Document segment:
= = = =

Another important thing that one may try to think about while reading “alhakum ut takasur hata zurtum ul maqabir” is that all believers as well as non-believers agree on death of human body as an unquestionable truth, though there is disagreement on life after death and the subsequent judgement. While hedonists believe that given the limited time man has under the sun, he must eat, drink and seek the pleasures of body to the maximum, there are also those who say that death is a momentary slumber that man experiences, and with this momentary slumber, there actually starts a new phase of life where man would be held accountable for whatever he has done in this material world. As stated earlier, all the material possessions act as mere illusions for the eyes of man if he is not conscious of the real world that he is going to enter immediately after his departure from this unreal and transitory world, argue those who believe in life after death.
The question, however, is why does Allah say “alhakum ut takasur” when He himself has put the urge for material gains in the nature of man and has, in fact, put humankind as well as other animals in competition with each other for different reasons and purposes? Apart from the possible interpretations attempted above from different points of view, what one can add is the fact that the Quran and all other divinely revealed books have condemned greed, lust and misuse of powers and possessions in all of their forms. Seven deadly sins have been condemned in the Bible. Hindu scriptures describe the material world as a kind of illusion. Buddhism is on the same page about all such sins. Sikhism equally condemns and criticises greed, lust, being possessive, and misuse of power in all its forms. Simply because all these sins actually snatch from man the divine light with which he is born. The more human beings fall in competition for all these deadly sins, the farther they are drawn from the heavenly light that their soul is blessed with; therefore, the text of the Quran has at different places and in different contexts the injunction that man must desist from all such temptations. The Quran says, “qadd aflaha mann zakkaha wa qadd khaba mann dassaha” which means “To a happy state shall indeed attain he who causes this [self] to grow in purity, and truly lost is he who buries it [in darkness].”

= = = =

Input data:
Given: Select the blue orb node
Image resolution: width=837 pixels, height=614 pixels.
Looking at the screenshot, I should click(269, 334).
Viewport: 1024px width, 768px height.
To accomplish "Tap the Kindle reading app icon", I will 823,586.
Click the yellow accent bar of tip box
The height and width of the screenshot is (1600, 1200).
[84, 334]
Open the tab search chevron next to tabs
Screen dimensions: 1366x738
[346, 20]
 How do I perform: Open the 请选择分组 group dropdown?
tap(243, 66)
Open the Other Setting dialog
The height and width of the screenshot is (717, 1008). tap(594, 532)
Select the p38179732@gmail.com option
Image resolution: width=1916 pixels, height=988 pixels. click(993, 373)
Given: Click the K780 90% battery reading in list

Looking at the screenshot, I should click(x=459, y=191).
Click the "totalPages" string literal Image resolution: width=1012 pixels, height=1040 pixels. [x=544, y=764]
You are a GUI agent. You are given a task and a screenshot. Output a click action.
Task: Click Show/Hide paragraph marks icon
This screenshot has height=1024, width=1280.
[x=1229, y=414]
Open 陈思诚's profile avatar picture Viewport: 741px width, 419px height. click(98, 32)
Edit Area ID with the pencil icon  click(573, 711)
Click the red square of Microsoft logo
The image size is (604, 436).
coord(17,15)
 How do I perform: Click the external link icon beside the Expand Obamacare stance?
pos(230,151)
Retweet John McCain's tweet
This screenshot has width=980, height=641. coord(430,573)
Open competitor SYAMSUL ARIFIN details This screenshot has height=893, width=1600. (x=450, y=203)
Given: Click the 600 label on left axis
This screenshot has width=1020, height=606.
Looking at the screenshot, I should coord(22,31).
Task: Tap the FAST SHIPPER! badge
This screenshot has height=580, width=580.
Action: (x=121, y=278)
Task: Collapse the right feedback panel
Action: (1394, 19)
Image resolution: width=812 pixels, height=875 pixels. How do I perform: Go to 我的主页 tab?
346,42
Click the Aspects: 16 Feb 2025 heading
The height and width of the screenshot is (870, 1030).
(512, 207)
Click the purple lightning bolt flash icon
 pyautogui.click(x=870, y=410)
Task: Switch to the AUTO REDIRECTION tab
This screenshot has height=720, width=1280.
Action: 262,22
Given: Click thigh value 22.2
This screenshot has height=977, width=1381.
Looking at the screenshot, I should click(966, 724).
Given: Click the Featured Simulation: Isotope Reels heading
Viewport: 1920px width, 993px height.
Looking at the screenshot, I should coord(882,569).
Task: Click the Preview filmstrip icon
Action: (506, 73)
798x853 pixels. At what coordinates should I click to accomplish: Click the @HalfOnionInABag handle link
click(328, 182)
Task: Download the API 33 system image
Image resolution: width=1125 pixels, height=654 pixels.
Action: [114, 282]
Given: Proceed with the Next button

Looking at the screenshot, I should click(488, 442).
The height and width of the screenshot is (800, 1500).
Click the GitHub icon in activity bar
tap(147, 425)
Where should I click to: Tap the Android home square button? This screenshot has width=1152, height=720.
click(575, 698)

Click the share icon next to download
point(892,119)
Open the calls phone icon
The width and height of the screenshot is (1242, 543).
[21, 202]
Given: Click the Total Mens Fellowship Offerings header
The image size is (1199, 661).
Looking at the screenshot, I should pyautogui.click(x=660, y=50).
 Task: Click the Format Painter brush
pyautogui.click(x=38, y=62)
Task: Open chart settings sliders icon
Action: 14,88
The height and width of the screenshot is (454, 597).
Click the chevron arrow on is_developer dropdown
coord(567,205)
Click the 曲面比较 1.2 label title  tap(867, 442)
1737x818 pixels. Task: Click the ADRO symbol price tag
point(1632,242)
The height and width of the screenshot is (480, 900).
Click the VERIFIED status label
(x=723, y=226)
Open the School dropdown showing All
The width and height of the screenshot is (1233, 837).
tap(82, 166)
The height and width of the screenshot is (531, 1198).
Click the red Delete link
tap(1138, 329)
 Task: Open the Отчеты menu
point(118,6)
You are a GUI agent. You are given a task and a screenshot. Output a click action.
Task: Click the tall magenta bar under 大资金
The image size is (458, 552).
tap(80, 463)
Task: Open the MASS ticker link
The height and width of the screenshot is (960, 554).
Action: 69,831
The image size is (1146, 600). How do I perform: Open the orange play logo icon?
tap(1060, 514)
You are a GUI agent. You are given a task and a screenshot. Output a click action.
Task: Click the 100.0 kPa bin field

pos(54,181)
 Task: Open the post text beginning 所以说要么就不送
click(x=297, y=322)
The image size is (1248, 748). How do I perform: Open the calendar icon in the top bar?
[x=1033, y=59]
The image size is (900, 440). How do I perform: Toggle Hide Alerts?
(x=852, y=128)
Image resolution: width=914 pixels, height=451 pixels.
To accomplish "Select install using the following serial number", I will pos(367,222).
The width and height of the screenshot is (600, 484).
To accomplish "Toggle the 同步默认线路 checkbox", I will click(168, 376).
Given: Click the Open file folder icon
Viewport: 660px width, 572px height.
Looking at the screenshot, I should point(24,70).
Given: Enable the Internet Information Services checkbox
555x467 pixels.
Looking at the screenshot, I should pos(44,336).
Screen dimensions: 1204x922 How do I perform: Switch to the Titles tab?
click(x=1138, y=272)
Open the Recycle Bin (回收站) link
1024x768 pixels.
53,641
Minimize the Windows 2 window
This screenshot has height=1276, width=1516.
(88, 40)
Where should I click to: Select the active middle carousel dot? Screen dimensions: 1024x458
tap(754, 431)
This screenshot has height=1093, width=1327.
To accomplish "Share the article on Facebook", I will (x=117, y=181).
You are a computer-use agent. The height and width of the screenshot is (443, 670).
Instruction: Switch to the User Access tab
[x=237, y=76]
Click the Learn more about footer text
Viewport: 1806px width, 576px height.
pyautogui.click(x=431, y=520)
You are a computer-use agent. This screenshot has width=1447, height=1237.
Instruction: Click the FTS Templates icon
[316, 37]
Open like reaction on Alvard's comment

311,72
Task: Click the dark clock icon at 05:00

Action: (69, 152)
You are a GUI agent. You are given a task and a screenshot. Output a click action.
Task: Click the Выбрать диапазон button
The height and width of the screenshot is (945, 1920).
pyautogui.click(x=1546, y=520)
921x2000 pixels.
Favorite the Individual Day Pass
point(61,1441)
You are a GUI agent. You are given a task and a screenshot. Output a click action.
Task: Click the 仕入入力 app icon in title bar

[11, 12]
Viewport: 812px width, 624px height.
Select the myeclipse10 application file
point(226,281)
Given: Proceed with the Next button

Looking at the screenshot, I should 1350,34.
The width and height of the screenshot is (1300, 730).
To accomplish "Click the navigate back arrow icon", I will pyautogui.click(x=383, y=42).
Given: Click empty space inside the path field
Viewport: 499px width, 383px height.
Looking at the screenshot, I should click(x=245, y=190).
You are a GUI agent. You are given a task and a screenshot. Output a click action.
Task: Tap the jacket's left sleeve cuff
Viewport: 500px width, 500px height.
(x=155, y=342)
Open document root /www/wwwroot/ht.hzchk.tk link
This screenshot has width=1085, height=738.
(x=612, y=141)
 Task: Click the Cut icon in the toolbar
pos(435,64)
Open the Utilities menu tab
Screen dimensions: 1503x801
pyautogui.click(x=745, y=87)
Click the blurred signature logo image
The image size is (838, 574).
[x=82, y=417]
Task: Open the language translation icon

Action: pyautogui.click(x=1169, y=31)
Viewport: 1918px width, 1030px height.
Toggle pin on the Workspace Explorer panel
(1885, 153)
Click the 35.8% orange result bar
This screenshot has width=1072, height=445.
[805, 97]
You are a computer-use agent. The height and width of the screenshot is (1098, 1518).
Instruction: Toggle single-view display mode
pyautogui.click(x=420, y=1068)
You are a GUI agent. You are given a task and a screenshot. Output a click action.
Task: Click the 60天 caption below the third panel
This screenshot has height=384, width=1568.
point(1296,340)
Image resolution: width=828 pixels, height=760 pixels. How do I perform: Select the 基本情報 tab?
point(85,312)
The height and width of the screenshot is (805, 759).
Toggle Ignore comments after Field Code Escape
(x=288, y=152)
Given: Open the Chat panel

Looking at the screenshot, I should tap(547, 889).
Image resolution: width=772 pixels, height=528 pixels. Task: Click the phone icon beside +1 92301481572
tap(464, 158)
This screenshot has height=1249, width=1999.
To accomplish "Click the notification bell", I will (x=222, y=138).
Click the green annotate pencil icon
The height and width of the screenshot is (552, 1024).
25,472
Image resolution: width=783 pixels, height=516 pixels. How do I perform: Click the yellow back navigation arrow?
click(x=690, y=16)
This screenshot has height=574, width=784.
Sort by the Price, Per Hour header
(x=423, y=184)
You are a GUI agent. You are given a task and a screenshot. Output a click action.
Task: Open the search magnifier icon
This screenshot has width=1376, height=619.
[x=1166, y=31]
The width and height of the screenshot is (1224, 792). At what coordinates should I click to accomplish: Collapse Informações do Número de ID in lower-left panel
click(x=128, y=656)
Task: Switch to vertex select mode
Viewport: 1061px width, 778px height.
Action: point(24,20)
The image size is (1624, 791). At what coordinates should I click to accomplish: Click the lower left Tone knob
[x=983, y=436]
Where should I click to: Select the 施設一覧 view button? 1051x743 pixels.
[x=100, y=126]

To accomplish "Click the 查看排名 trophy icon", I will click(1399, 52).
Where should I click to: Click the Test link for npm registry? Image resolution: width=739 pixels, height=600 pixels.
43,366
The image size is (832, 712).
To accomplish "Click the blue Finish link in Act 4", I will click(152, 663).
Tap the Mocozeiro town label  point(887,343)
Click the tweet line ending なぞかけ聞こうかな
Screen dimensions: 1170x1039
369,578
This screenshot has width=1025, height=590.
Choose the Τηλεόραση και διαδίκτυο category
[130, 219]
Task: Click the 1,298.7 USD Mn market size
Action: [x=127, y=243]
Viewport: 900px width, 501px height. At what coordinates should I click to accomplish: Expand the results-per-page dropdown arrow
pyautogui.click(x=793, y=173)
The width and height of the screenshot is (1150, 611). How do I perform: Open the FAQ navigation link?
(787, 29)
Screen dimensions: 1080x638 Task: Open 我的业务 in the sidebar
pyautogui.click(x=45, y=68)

= = = =

Work request: Extend the reflection on the Quranic words “alhakum ut takasur” with a passage that follows on from its final quoted verse.

Output of the exercise:
Concluding, “alhakum ut takasur hata zurtum al maqabir” is an insight into the reality that man knows but is most of the times unconscious of due to the rust that excessive competition for material gains causes to develop on human soul. As for human body, human soul too requires nourishment through good deeds, prayers, contemplation and good thoughts; otherwise, the rust caused by materialism, lust for power, gluttony and possessiveness cause the human soul to stray from the straight path which God had destined it to be on. The transitory nature of all material things in itself is evidence that human beings must only use them for different purposes but should not fall in love with them to the extent of worshipping them. While possession and pursuit of material objects may give momentary happiness to man, spiritual contentment can only be attained when man does not turn these material objects into idols for worship; rather, man uses them in such a way that gratitude to Allah is expressed through every act and every object.